Khoune District


Khoune District, formerly called Muang Khoun or Old Xiang Khouang is a district of Xiangkhouang Province in north-central Laos. It is a ghost of its former self, 35 km southeast of Phonsavan, was once the royal seat of the minor kingdom of Muang Phuan, renowned in the sixteenth century for its 62 opulent stupas, whose sides were said to be covered in treasure. Years of bloody invasions by Thai and Vietnamese soldiers, pillaging by Chinese bandits in the nineteenth century and a monsoon of bombs that lasted nearly a decade during the Second Indochina War taxed this town so heavily that, by the time the air raids stopped, next to nothing was left of the kingdom's exquisite temples.

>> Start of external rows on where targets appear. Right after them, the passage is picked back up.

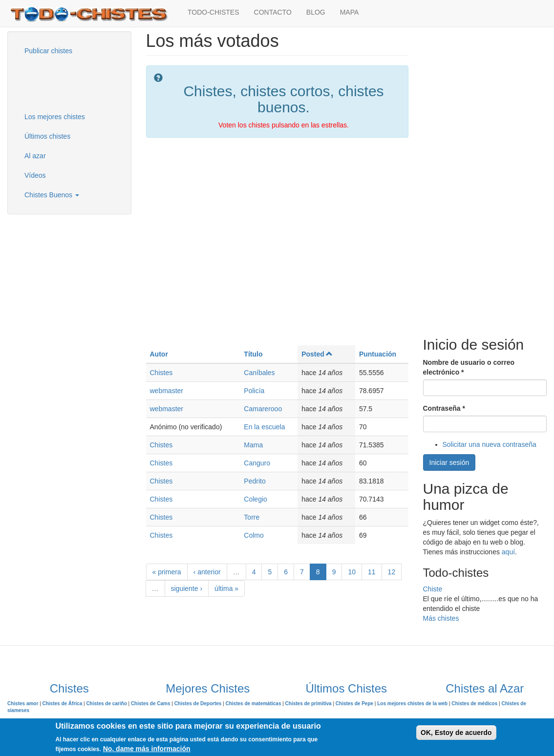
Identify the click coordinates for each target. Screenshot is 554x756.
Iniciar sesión (449, 462)
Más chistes (441, 618)
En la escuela (264, 427)
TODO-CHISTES (213, 12)
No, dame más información (147, 749)
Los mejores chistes (55, 117)
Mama (253, 445)
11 (372, 572)
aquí (508, 552)
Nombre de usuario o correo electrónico (469, 367)
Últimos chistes (47, 136)
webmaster (167, 391)
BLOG (316, 12)
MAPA (349, 12)
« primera (167, 572)
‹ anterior (207, 572)
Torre (252, 517)
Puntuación (378, 354)
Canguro (257, 463)
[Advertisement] (66, 83)
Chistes (161, 373)
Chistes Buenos (52, 195)
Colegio (255, 499)
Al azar (35, 156)
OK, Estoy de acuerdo (456, 733)
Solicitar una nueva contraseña (490, 444)
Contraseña (444, 408)
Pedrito (255, 481)
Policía (254, 391)
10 (352, 572)
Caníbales (259, 373)
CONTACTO (273, 12)
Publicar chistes (48, 51)
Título (253, 354)
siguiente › (187, 588)
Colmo (254, 535)
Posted (317, 354)
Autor (159, 354)
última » (226, 588)
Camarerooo (263, 409)
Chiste (433, 589)
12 (392, 572)
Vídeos (35, 175)
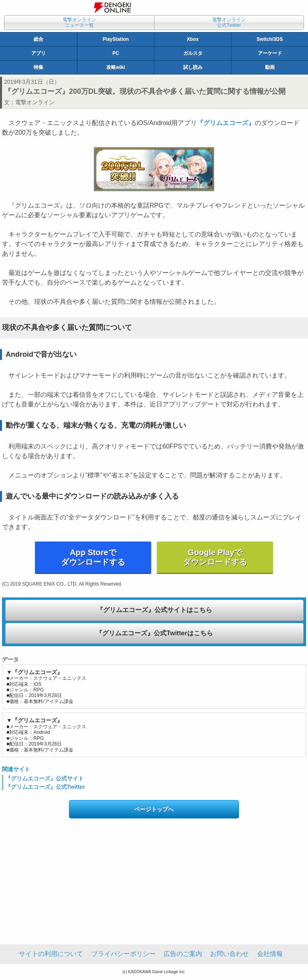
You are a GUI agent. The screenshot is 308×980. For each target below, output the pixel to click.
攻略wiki (116, 67)
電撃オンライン (35, 102)
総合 (38, 39)
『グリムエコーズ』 (226, 123)
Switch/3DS (270, 39)
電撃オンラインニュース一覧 (79, 22)
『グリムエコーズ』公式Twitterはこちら (154, 633)
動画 (270, 67)
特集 (38, 67)
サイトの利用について (51, 954)
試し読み (193, 67)
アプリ (38, 53)
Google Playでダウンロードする (215, 557)
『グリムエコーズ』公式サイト (45, 778)
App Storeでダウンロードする (93, 557)
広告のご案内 (183, 954)
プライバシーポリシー (124, 954)
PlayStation (116, 39)
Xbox (192, 39)
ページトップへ (154, 809)
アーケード (270, 53)
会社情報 (270, 954)
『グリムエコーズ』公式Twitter (45, 787)
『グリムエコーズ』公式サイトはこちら (154, 610)
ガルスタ (193, 53)
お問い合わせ (229, 954)
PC (116, 53)
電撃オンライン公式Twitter (229, 22)
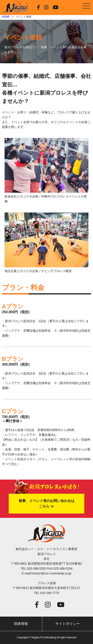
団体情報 (21, 624)
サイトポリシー (67, 624)
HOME (6, 17)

The town was all but abandoned, and centuries of history were drawn to a close. All that remains of the kingdom's former glory is an elegant Buddha image towering over ruined columns of brick at Wat Phia Wat, and That Dam, both of which bear the scars of the events that ended Xieng Khuang's centuries of rich history. Although the town has been rebuilt and renamed, it has been supplanted by Phonsavan. In 1707, when the Kingdom of Lan Xang split into three separate kingdoms. Muang Phuan became a tributary state of the Kingdom of Luang Prabang.
Khoune District has four main ethnic groups: Lao, Hmong, Khmu, and O Du.